== WORK INSTRUCTION ==
Everything from the line that contains "Where should I" to the final line of the data, both ends included, must be set down exactly, apart from the pictures.
+ + + +
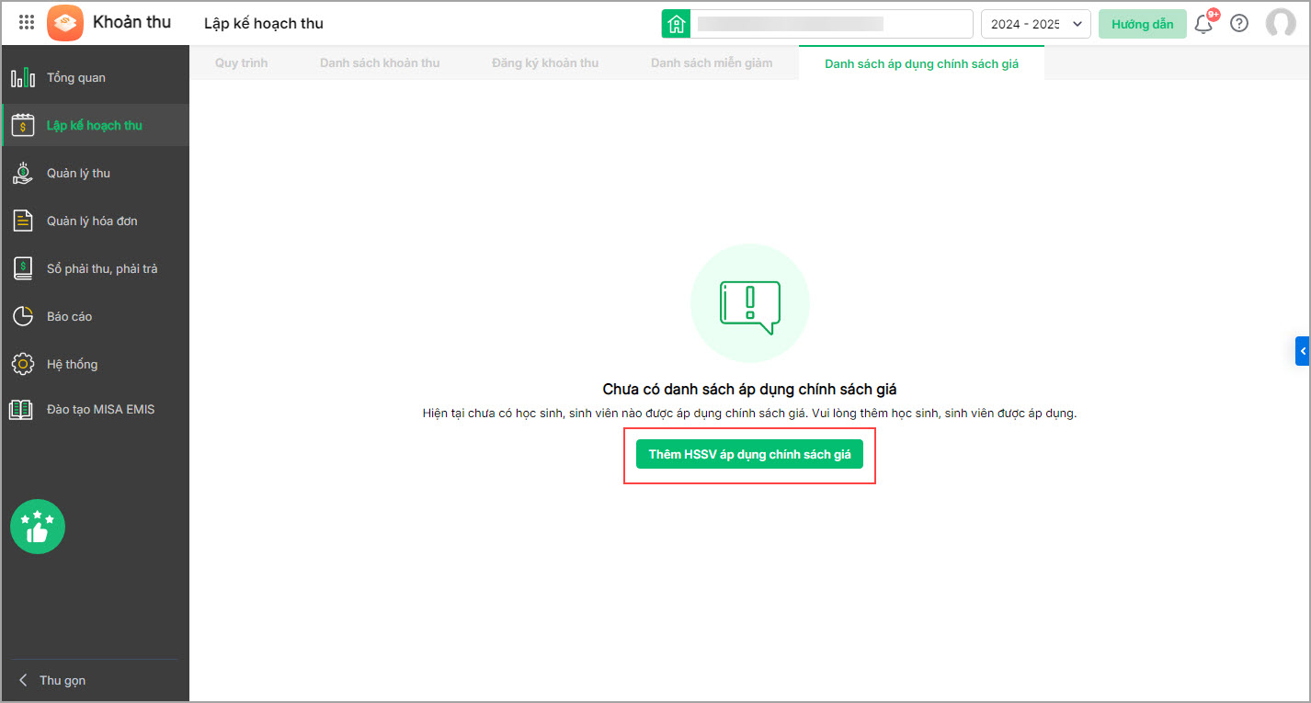Open Báo cáo from the sidebar
The image size is (1311, 703).
point(70,317)
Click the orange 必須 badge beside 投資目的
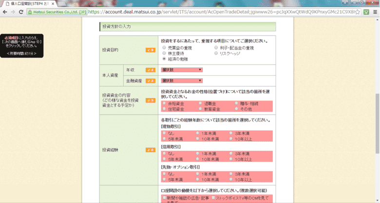The image size is (380, 203). click(x=151, y=50)
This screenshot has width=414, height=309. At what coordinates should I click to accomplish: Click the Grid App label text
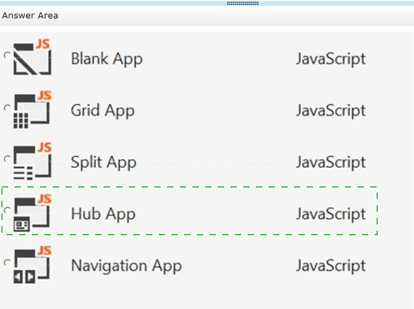[103, 111]

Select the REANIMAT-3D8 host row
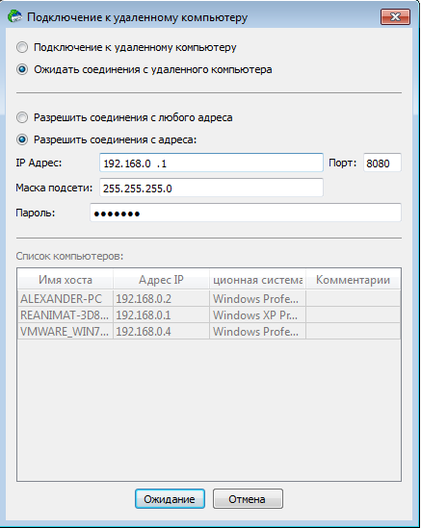tap(209, 314)
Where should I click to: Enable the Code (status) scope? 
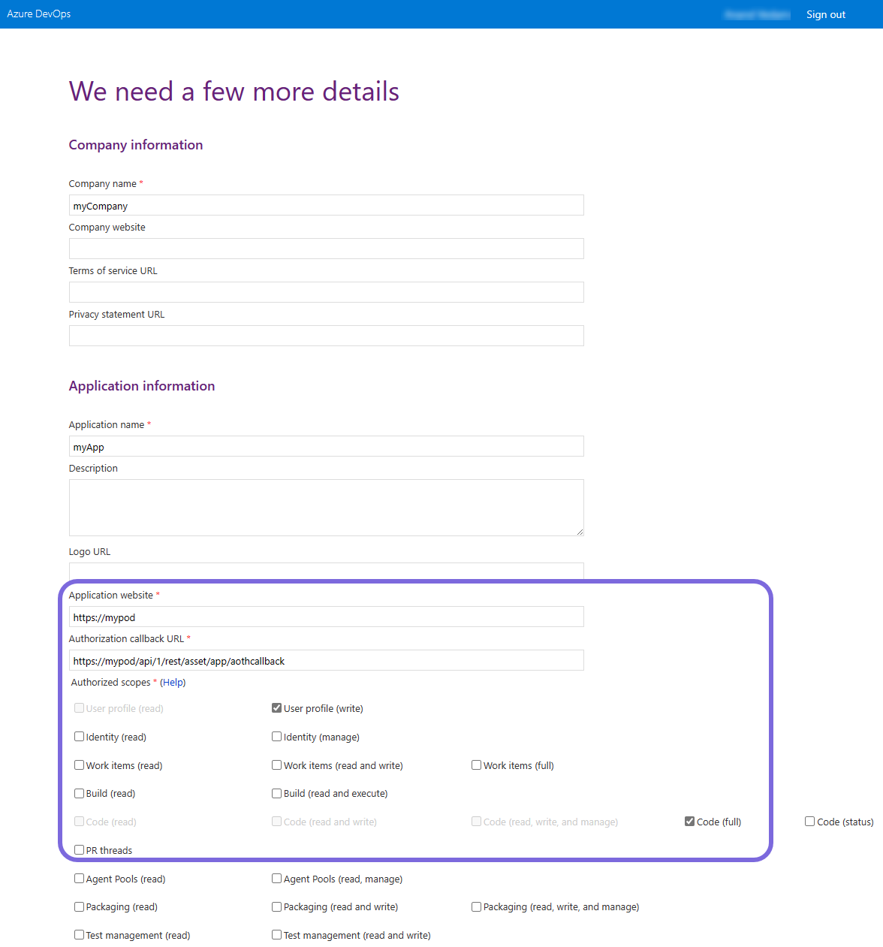tap(809, 821)
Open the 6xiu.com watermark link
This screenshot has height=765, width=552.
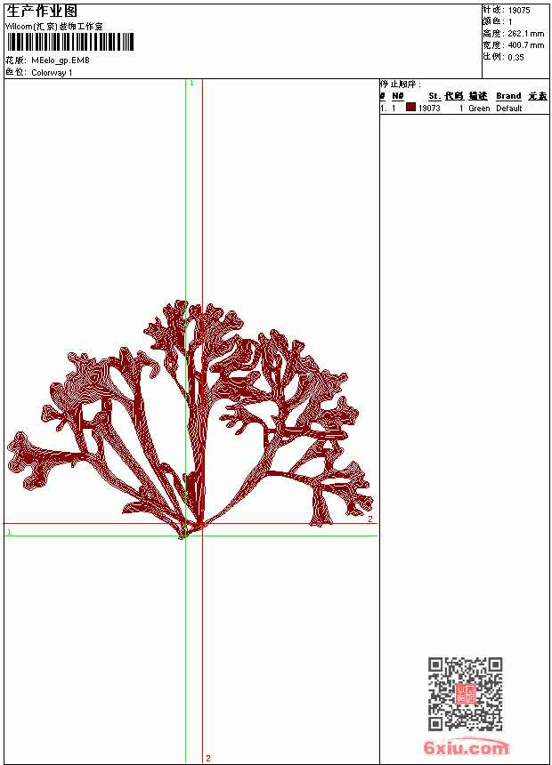pos(467,747)
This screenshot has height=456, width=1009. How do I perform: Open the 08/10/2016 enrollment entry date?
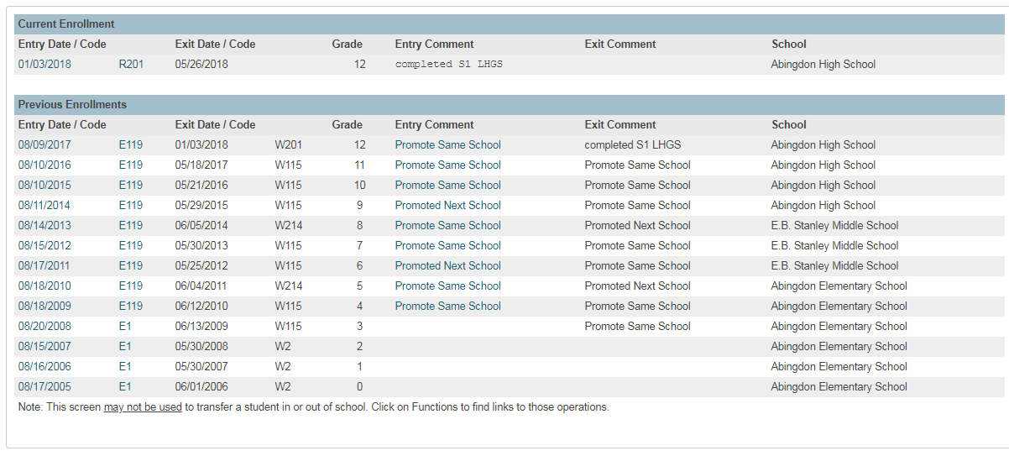44,165
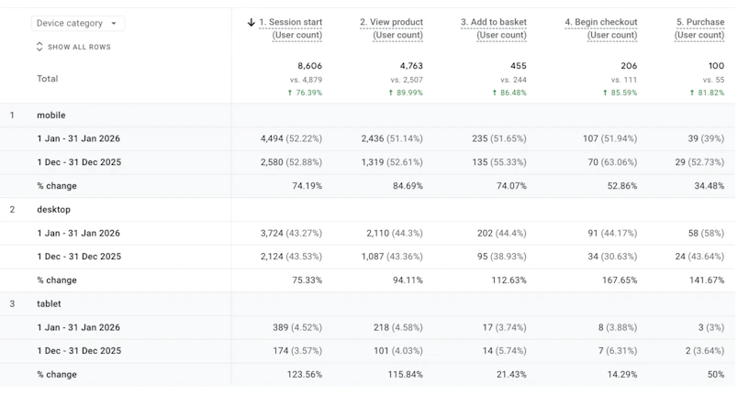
+ + + +
== FINAL ANSWER ==
Where should I click to: Enable the Code (status) scope? 
tap(809, 821)
Open the 6xiu.com watermark link
This screenshot has height=765, width=552.
pos(467,747)
This screenshot has height=456, width=1009. How do I perform: Open the 08/10/2016 enrollment entry date?
44,165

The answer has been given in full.